Slider Detailing (Detail) is responsible for the location of sharpness in the photo: it is applied to the image with contrasting edges or low values when shooting at high ISO.
Default setting Detailing (Detail) is set to 25, but, as for the previous parameters, the “correct amount” depends on your preferences, as well as the photo itself. For live shooting, which can often be too grainy, the value 25 would be great.
Masking (Masking) completes a set of four group tools Sharpness adjustment (Sharpening) and is the best of three additional sliders. It allows you to get maximum control over where in the image sharpness is applied.
If you hold down the Alt key while dragging the slider, you can see to which zones the sharpness will be applied. All black areas will not be touched, while white areas will be sharper.
Now let’s go to the module Noise reduction (Noise Reduction). It removes extra noise from images that occurs when shooting at high ISO, and also smoothes tones if the camera sensor has been set to maximum.
Working with Noise reduction (Noise Reduction), start with the slider Chromaticity (Color). He assesses the color of the noise and mixes it with the appropriate color to fit the specific area of the image. Usually the slider is set at the mark 20-30.
To improve the final result, you can use the secondary sliders – Detailing (Detail) and Softening (Smoothness).

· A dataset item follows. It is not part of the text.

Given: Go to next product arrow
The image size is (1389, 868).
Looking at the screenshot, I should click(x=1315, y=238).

Slider Detailing (Detail) controls how much detail will be shown after sorting the color. I usually leave it at the standard value – 50%.

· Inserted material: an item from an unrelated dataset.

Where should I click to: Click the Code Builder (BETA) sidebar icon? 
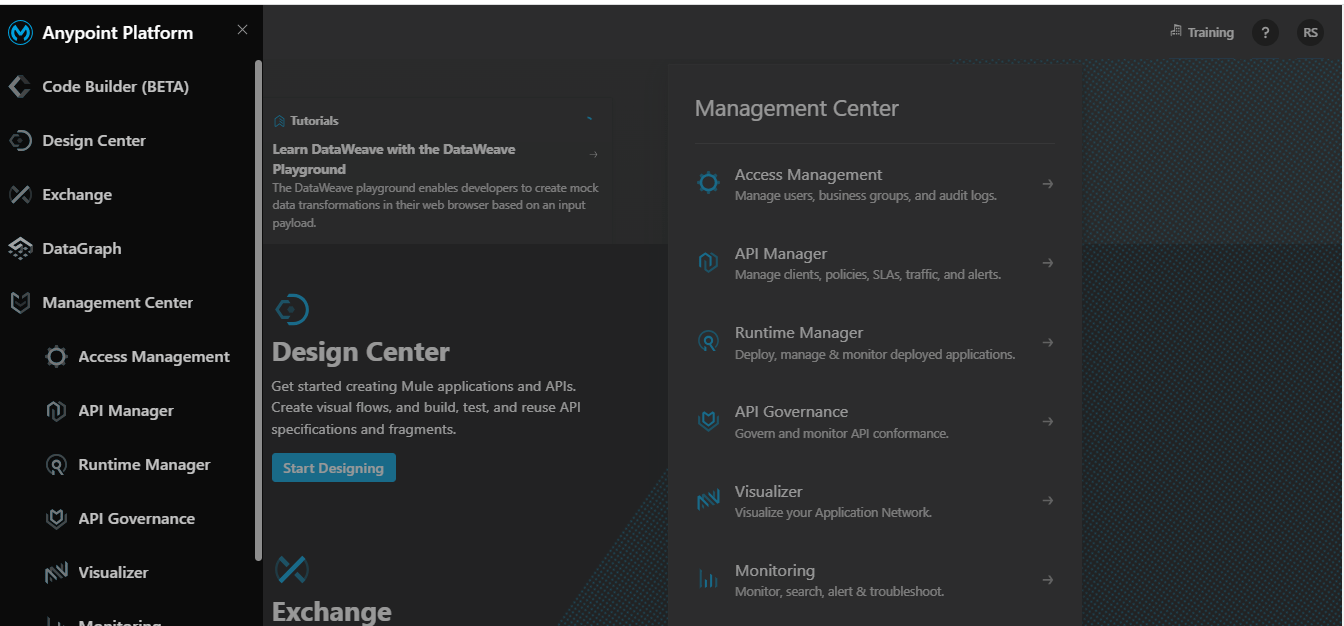coord(20,87)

Slider Softening (Smoothness) smoothes the patchy color that occurs when shooting, and works best on the mark. 60-80%.
Work with the Chromaticity (Color) allows you to make small edits before moving on to the most serious slider – Luminosity (Luminance). The latter smoothes the entire image, so as a result, you can get a loss of sharpness.
Slider Luminosity (Luminance) – an incredibly powerful tool. For images shot from ISO up to 2000, the mark is enough. 25%.
Brightness information (Detail) and Brightness contrast (Contrast) allow you to return some parts lost after use. Luminosity (Luminance). However, noise is usually returned along with the details.
We went first to Chromaticity (Color), thereby minimizing the effect of Luminosity (Luminance), therefore both slider mentioned above can be left with default values.
After you become satisfied with the result, click OK, to confirm the changes made. A new layer will appear on the layers panel. Smart filters. It contains all the information of the Camera Raw filter.